The demands on the network are only increasing. How is that going to affect traffic flow? and affect Akamai?

It remains to be seen how much things scale up. But, for example, if people start routinely watching HDTV on the Internet, we will see a lot of bottlenecks. The danger here is that the current Internet infrastructure could get saturated. That’s the industry problem. The Akamai problem is that with growth comes more responsibility.

What do you mean?

When we got started, we were just one of several companies pushing bits around the Internet and trying to figure out the congestion points and how to get around them. We weren’t the cause of that congestion?we were just trying to avoid it. But now that we are controlling a big mass of the traffic, we could potentially cause Internet problems by routing traffic badly. For example, if we were to serve too many end users across a peering point, we would saturate that peering point. And it wouldn’t be sufficient just send that traffic somewhere else. We would need to think of ways to avoid the rerouting problem in the first place.

People don't think about this because we do a good job. But it is an issue my team is watching carefully, so that we continue to do a good job as the Web starts to see more high-definition media. This could be an opportunity for a more candid conversation between us and the ISPs to get a more expanded view of their networks. After all, we both have the same goal: to mitigate problems before they arise.

The problem of data transport seems vary widely from country to country. In its quarterly “State of the Internet” report, Akamai says that South Korea has maintained the world’s highest connection speed?averaging 11.3 Mbps. At the bottom is Eritrea, which averages just 42 Kbps.

South Korea has great broadband penetration and excellent local connectivity. But it’s not terrifically connected to the rest of the world. They aren’t alone. Australia too has good connectivity within the continent, but it is expensive to get out of Australia?because geographically, they aren’t connected to anything nearby. In both of these markets, it’s important to have server deployments so that international traffic is served locally.

What other challenges are you facing?

One of the interesting problems we’ve encountered is the challenge of applying advanced algorithms to a real system. In the abstract, network traffic is a supply and demand problem. We have a supply of server capacity, and user demand for the data contained on those servers. We can quickly formulate this as a theoretical problem?how do you match server capacity with consumer demand in some optimal way? What’s the best algorithm to do that? But in the real world, it’s not that simple because we don’t know the demand all that precisely. Ideally, we’d want to know, over the next few minutes, which end users will want to fetch which pages. That’s the ideal, but it’s not easy to anticipate. In other words, even the cleverest algorithm is only as good as the data you feed it.

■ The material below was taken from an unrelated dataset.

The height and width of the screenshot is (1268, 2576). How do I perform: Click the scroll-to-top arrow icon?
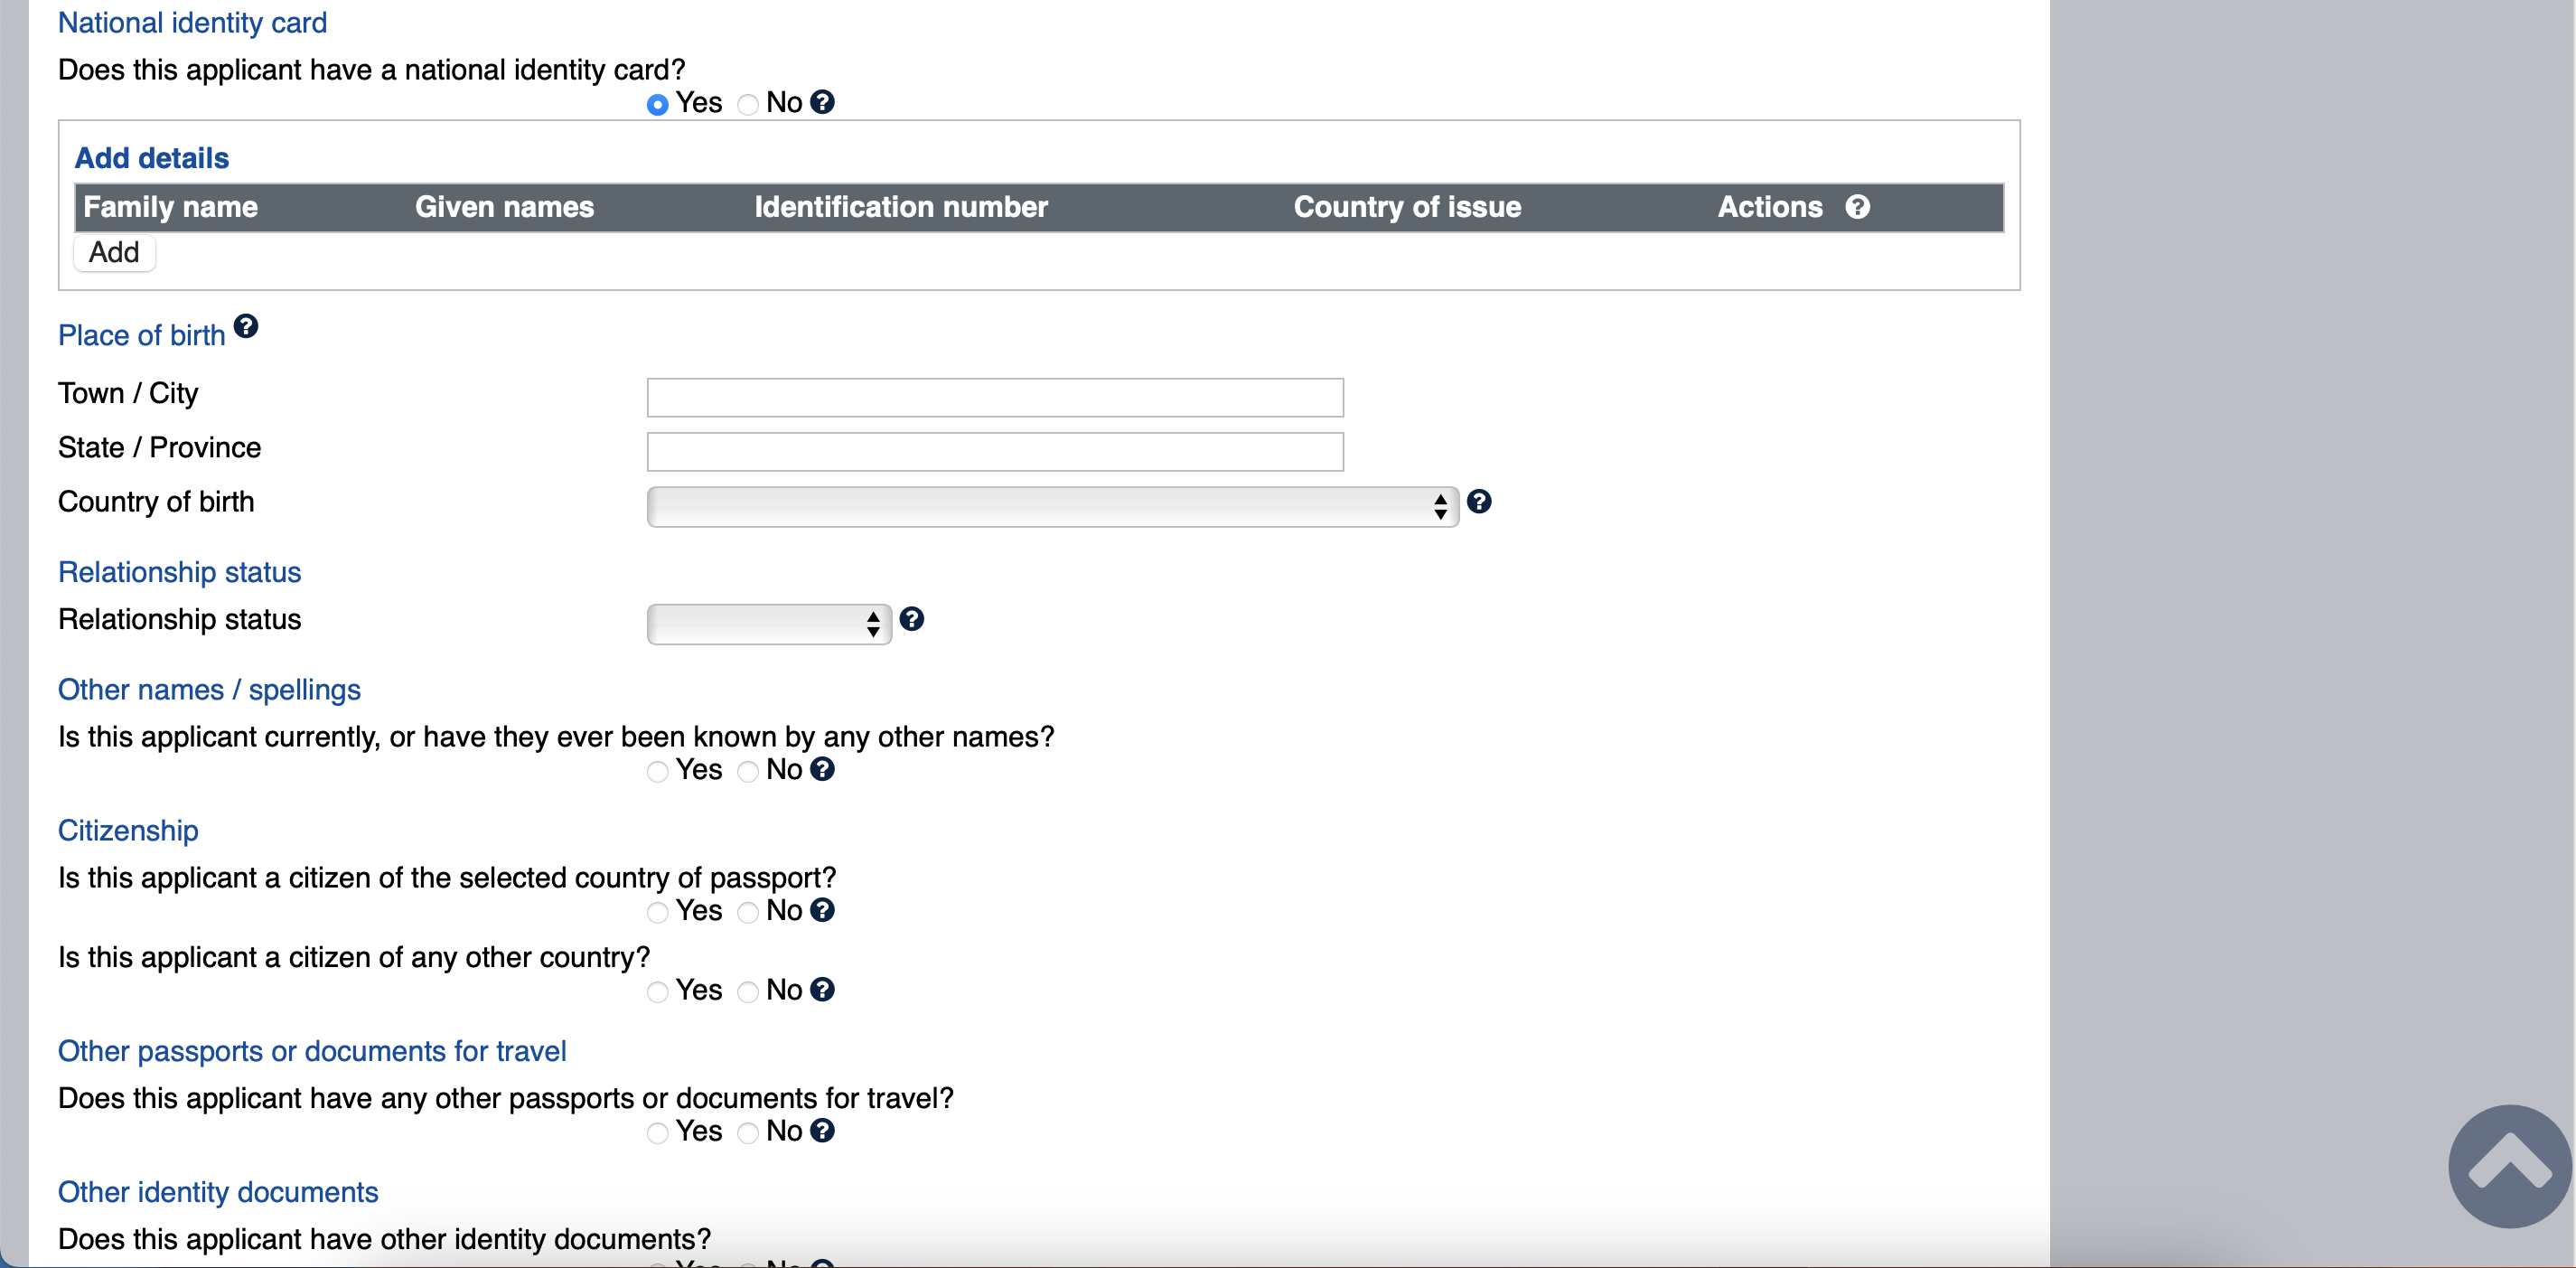tap(2508, 1165)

There’s another question we’re always dealing with: how complex should the system be? A complex system can be more sophisticated and adapt to more situations, but it can be much harder to modify and manage. In 2005, we bought a competitor, Speedera, which gave us a chance to look at a different approach. They had developed technology for the same problem, network mapping, but their solution was much simpler: almost aggressively so. We could immediately see the tradeoffs. Their system was much easier to understand, but wasn’t able to handle every situation. Our approach is roughly the reverse.

We are constantly going back and forth between these two approaches: simplicity and complexity. Should we try to simplify the system even if we lose some functionality? Or is functionality all that matters?

Do you get emergency calls in the middle of the night?

It can happen, though that has decreased over time. Ten years ago when we had just three customers and we were building the system as fast as we could, problems were pretty common. Now, the system will tolerate a fair number of failures. When something breaks, as equipment inevitably does, we can deal with it the next day. Another difference is that I’m now a father. Before then, I used to come to work whenever I woke up and went home when I felt like it. With little kids, I wake up in the morning on their schedule, and I try to have dinner with them each night.